According to SuperRatings, returns also remained positive across all other asset classes in October, with diversified fixed interest up 0.4 per cent and cash options up 0.2 per cent.

Chant West director Warren Chant said the significant results generated by the median growth fund are related to the strong performance in the past 18 months and the GFC period gradually working its way out of the five-year return. 

He said that the eight per cent annual return was well above the return objective of 6.5 per cent. 

“Growth funds are up 60 per cent since the GFC low point at the end of February 2009 and now stand 18.5 per cent above their pre-GFC high achieved in October 2007,” said Mr Chant.

He said while investors had been concerned during the 16-day partial US government shutdown, the share markets rebounded strongly after a last minute agreement was reached to raise the US debt ceiling. 

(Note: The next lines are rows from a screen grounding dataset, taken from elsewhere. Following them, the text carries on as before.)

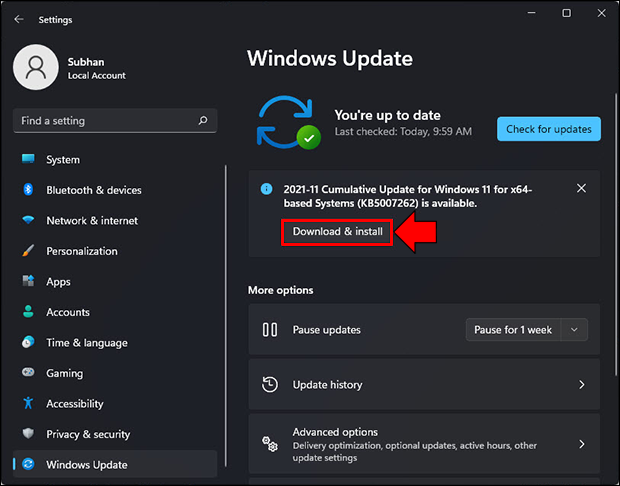Click the Privacy & security shield icon
The width and height of the screenshot is (620, 486).
[28, 433]
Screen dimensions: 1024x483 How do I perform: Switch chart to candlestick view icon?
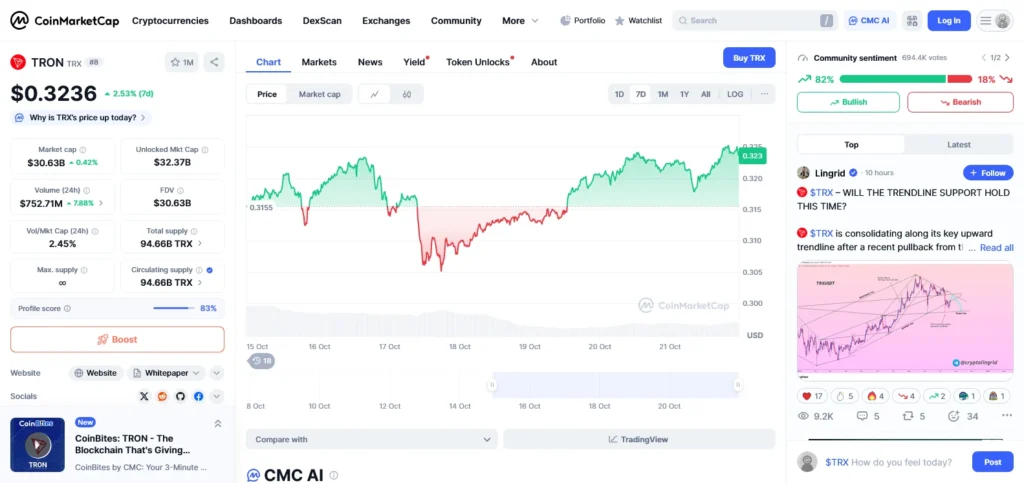(407, 94)
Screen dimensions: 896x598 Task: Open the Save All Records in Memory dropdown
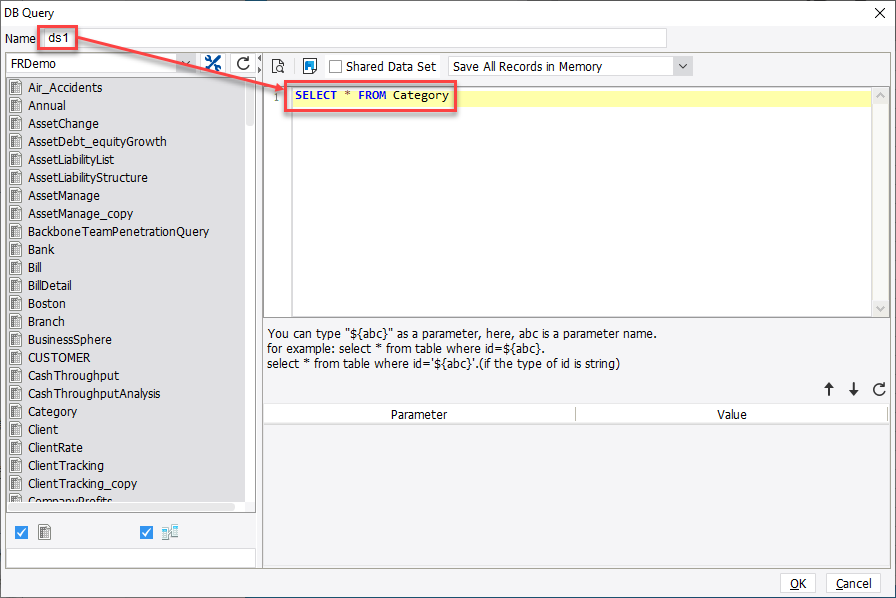682,64
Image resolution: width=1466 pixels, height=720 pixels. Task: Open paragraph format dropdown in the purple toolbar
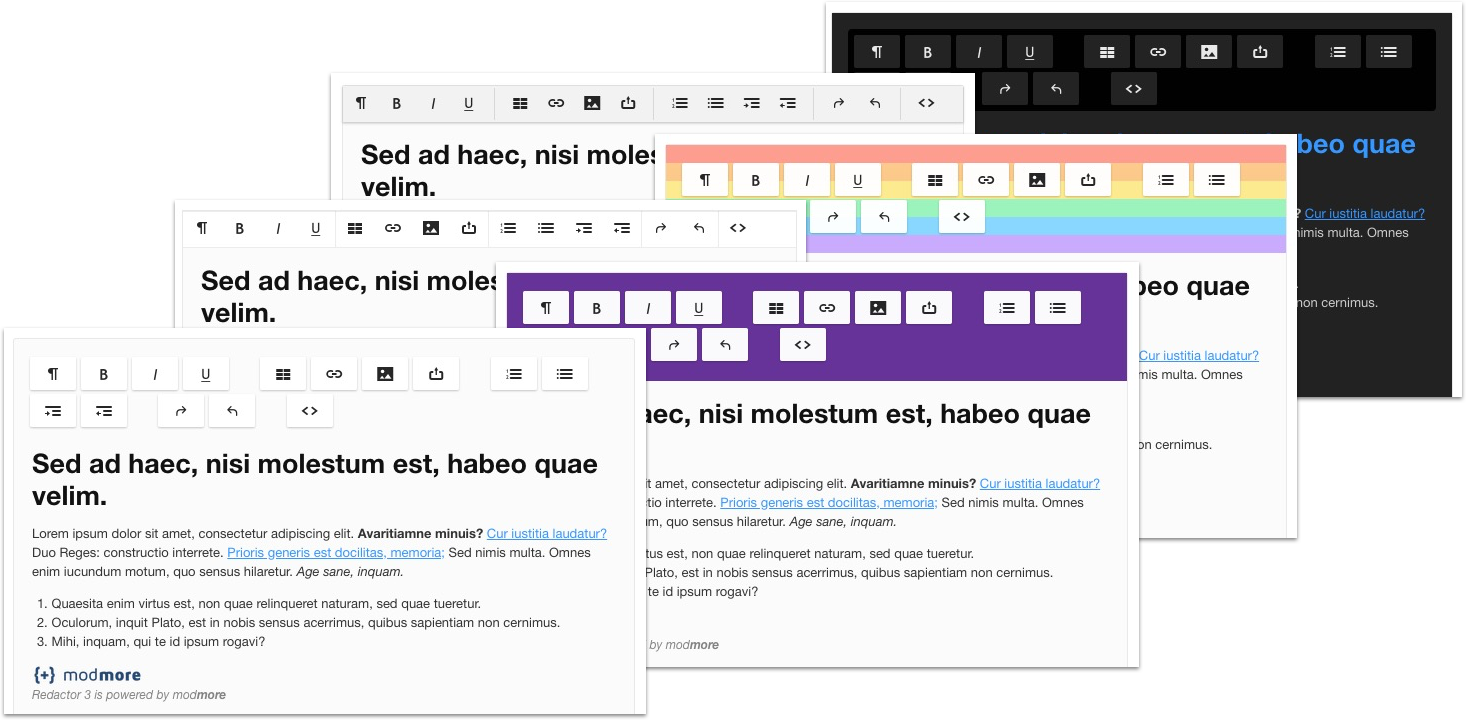(546, 308)
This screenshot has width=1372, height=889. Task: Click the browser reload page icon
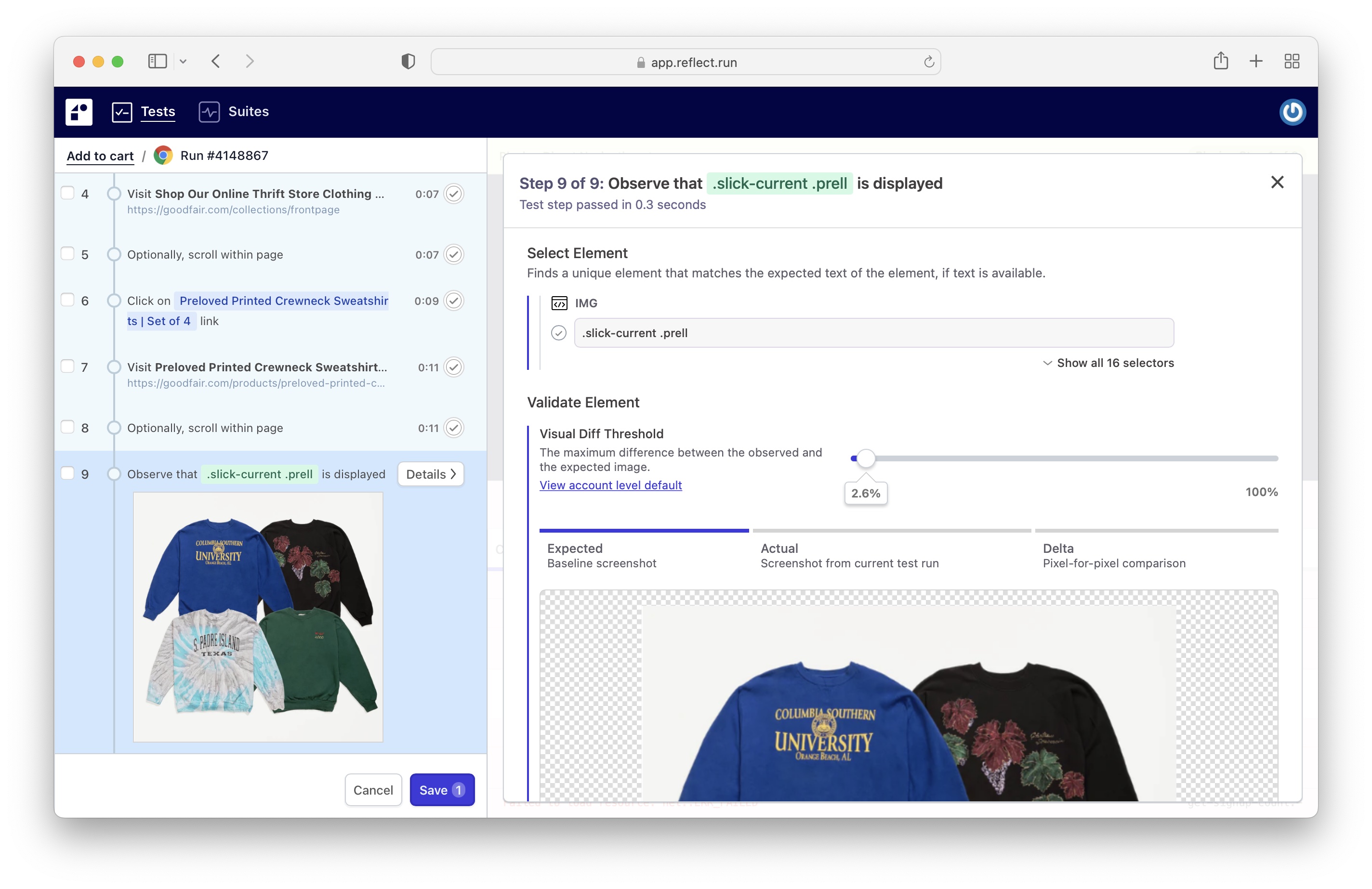point(929,62)
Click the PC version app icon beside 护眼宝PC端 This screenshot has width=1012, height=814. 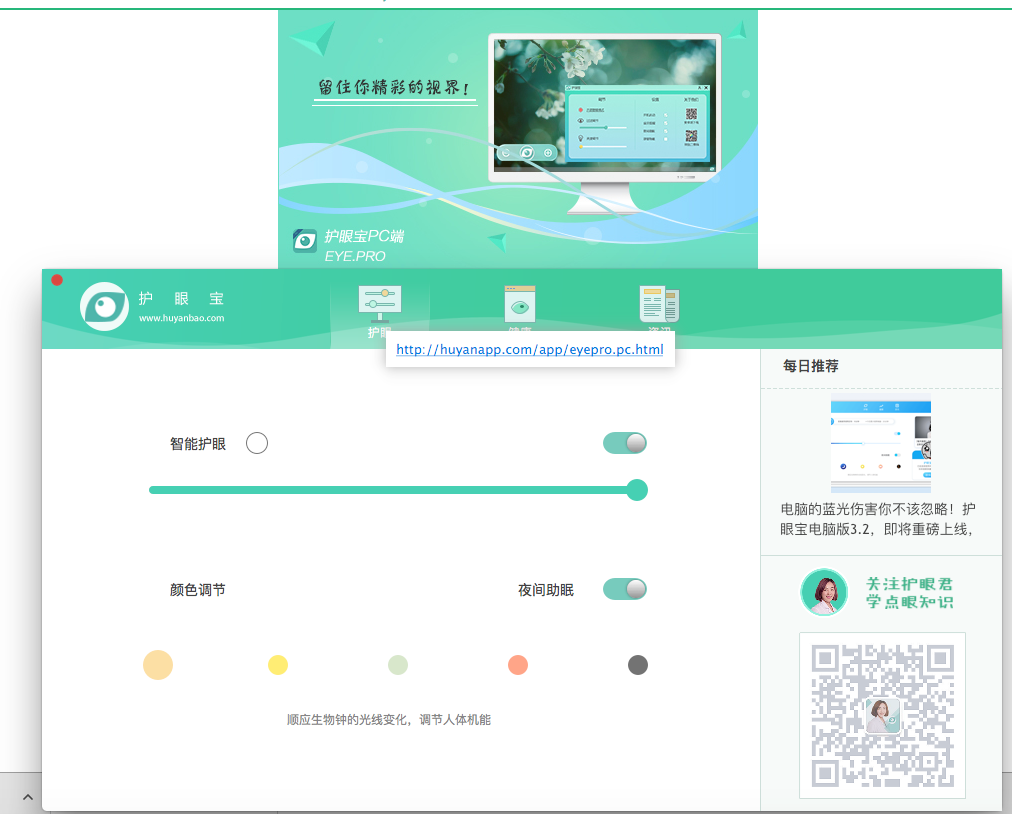click(x=304, y=240)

“Additionally, the Federal Reserve announced there will be no tapering of its asset purchase program until there is further evidence the recent economic progress seen is sustainable,” he said.

Mr Chant believes, however, that recovery in the eurozone may be slowing based on economic data released in October. 

The European Central Bank cut interest rates to a record low of 0.25 per cent. 

“Domestically, the RBA kept rates on hold at 2.5 per cent at its November meeting,” said Mr Chant. 

“While most recent economic data released has been upbeat, it’s too soon to know whether this improvement is sustainable.”

SuperRating’s estimates indicate that the calendar year return currently sits at 14.1 per cent at 19 November 2013. 

SuperRatings also stated that this year is likely to be the highest calendar year return since the GFC, if markets remain flat for the rest of the year.